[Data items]

========================================================================

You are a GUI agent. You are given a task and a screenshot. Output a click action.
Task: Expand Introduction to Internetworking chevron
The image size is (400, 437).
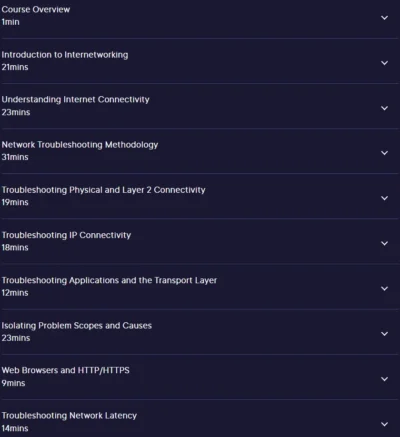[x=384, y=63]
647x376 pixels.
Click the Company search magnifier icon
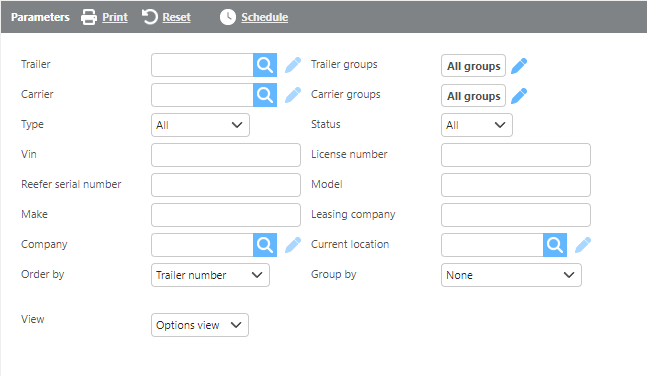tap(265, 245)
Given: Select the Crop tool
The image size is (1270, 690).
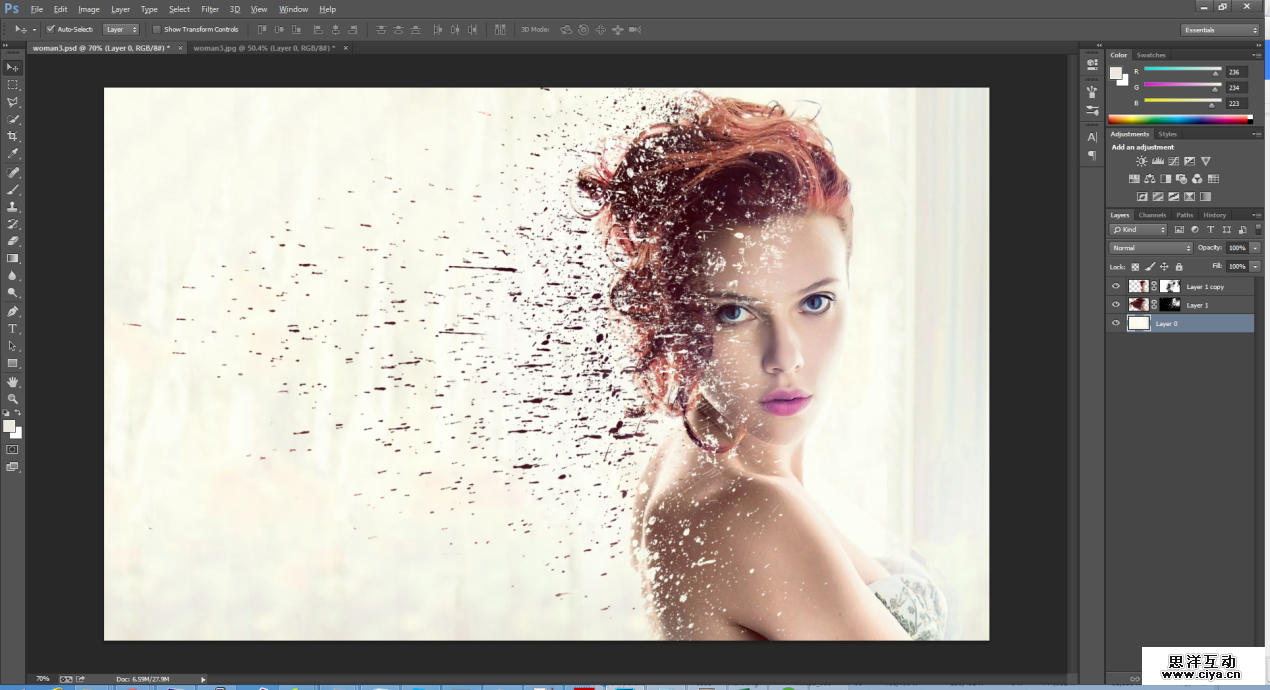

========================================================================

▶ Exercise instructions
Exactly the lines from the one containing "Click the Company search magnifier icon" through the end of the data above: repeat those, both ends included, and nothing else. Skip the pictures.

▶ Your response
Click the Company search magnifier icon
tap(265, 245)
Given: Select the Crop tool
The image size is (1270, 690).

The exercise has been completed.